Hall v. Eccles

46 Neb. 880 | Neb. | 1896

Harrison, J.

Plaintiff in error Thomas F. Hall, with O. N. Ramsey and M. M. Marshall, were, in the year 1886, partners; and the firm thus constituted owned and operated a saw mill, made and sold various kinds of lumber, railroad ties, etc., and also operated several small stores selling general merchandise, and some other industries in and near the village of North Powder, Oregon. Of the partners, Hall owned a one-half interest in the firm and Ramsey and Marshall one-fourth each. At the time stated, and prior thereto, defendant in error was and had been a wholesale and retail dealer in lumber at Ogden, Utah, and owned and operated several saw mills for the supply of his trade.
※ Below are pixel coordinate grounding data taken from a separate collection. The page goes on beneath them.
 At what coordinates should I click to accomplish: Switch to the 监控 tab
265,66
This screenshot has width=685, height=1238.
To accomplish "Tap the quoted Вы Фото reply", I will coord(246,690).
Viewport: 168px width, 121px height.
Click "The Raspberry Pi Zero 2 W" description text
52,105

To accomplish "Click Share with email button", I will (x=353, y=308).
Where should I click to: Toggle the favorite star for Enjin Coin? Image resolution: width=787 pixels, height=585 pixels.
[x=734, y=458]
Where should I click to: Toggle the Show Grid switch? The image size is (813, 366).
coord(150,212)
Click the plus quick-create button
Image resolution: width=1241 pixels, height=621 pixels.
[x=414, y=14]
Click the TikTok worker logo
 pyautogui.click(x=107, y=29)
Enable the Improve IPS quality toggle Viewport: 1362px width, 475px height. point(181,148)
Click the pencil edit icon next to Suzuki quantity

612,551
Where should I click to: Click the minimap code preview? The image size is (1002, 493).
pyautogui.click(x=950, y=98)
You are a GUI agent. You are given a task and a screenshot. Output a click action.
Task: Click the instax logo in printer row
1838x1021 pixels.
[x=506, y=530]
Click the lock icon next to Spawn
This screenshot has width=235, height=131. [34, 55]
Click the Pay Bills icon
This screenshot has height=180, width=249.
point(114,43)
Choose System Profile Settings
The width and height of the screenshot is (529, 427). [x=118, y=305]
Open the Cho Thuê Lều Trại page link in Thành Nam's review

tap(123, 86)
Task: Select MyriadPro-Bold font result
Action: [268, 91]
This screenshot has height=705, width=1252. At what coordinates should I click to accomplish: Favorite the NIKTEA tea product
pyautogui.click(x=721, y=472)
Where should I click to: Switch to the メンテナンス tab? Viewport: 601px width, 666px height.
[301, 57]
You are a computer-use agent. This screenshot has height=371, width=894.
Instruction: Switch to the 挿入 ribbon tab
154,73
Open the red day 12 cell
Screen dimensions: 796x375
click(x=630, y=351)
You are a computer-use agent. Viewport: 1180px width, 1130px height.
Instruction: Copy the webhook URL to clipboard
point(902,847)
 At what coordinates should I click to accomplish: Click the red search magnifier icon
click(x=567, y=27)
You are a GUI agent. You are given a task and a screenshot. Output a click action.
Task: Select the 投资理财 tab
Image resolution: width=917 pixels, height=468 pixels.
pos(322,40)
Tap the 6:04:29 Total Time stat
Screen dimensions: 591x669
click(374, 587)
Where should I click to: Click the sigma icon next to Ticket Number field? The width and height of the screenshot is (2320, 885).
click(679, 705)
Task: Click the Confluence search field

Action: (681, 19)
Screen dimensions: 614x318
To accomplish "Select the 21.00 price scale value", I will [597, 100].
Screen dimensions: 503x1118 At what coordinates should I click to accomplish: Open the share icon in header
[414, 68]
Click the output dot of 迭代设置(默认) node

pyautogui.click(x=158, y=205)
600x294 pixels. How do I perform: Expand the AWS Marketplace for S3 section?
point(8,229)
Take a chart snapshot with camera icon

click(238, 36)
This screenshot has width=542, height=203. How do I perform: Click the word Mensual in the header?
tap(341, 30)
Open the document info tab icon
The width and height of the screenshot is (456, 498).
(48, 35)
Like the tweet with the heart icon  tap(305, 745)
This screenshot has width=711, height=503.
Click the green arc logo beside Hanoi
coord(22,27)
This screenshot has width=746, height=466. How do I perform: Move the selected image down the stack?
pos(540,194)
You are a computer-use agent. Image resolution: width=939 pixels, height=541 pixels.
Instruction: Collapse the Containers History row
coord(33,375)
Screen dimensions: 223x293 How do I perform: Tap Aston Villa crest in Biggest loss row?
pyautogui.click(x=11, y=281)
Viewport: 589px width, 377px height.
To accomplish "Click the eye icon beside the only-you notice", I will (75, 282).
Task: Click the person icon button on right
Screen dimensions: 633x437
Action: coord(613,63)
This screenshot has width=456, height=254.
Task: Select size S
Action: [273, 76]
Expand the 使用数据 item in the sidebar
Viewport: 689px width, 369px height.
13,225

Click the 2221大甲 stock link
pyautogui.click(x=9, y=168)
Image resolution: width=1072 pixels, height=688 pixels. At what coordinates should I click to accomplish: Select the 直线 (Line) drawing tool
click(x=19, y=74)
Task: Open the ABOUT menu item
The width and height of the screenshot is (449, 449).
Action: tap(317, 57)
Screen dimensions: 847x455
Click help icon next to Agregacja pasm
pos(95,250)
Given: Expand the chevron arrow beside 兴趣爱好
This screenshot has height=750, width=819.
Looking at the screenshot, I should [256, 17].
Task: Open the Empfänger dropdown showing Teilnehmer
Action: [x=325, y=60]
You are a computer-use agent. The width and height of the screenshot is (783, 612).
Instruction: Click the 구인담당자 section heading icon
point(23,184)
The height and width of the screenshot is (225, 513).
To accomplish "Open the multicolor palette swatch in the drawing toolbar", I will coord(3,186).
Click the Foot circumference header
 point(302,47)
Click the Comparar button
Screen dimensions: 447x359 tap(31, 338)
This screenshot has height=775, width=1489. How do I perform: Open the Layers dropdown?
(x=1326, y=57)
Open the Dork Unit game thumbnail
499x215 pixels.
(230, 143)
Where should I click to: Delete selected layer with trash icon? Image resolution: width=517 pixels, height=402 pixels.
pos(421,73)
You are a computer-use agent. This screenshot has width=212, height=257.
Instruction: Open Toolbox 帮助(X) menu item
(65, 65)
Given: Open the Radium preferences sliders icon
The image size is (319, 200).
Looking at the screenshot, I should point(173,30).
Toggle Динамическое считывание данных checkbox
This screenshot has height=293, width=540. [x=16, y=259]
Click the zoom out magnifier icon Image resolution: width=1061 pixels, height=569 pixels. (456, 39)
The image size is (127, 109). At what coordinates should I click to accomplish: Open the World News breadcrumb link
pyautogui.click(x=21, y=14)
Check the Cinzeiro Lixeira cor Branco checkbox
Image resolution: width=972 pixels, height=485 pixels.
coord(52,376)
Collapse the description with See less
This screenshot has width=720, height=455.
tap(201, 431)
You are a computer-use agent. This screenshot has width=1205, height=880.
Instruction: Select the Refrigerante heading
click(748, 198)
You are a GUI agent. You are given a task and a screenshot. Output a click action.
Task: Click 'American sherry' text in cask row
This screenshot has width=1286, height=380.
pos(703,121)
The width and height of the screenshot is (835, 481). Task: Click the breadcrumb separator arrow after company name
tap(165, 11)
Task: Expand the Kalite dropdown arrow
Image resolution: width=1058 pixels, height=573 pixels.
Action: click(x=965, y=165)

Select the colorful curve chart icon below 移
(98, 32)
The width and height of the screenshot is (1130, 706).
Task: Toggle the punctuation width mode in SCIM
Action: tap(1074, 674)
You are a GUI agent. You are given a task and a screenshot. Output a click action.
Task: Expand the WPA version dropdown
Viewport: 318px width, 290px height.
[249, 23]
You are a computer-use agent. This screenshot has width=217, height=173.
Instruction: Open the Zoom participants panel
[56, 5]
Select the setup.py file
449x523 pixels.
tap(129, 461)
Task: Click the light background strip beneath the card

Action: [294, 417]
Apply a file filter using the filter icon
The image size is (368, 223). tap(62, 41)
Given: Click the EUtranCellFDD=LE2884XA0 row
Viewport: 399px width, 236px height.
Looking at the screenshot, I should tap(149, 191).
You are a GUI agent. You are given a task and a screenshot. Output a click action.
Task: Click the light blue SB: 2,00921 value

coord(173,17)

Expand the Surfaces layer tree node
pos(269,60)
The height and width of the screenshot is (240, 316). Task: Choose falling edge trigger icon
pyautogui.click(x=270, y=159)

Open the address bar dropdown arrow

During the month *881of October, 1886, plaintiff and defendant in error met, probably at the suggestion or appointment of the latter, in North Powder, and after some negotiations entered into a contract or signed a statement which set forth the sale by Hall to Eccles of the one-half of Hall’s interest or a one-fourth interest in the business of the firm, the consideration therefor, as expressed in the instrument, being $9,062.50 of which no part was paid except possibly $1. There was a statement in the contract of sale acknowledging the receipt of a payment of $1. To recover the amount of the .consideration expressed in the contract or memorandum of sale referred to was the object of this suit, and from a finding and judgment of the trial court favorable to the defendant the plaintiff has prosecuted error proceedings to this court.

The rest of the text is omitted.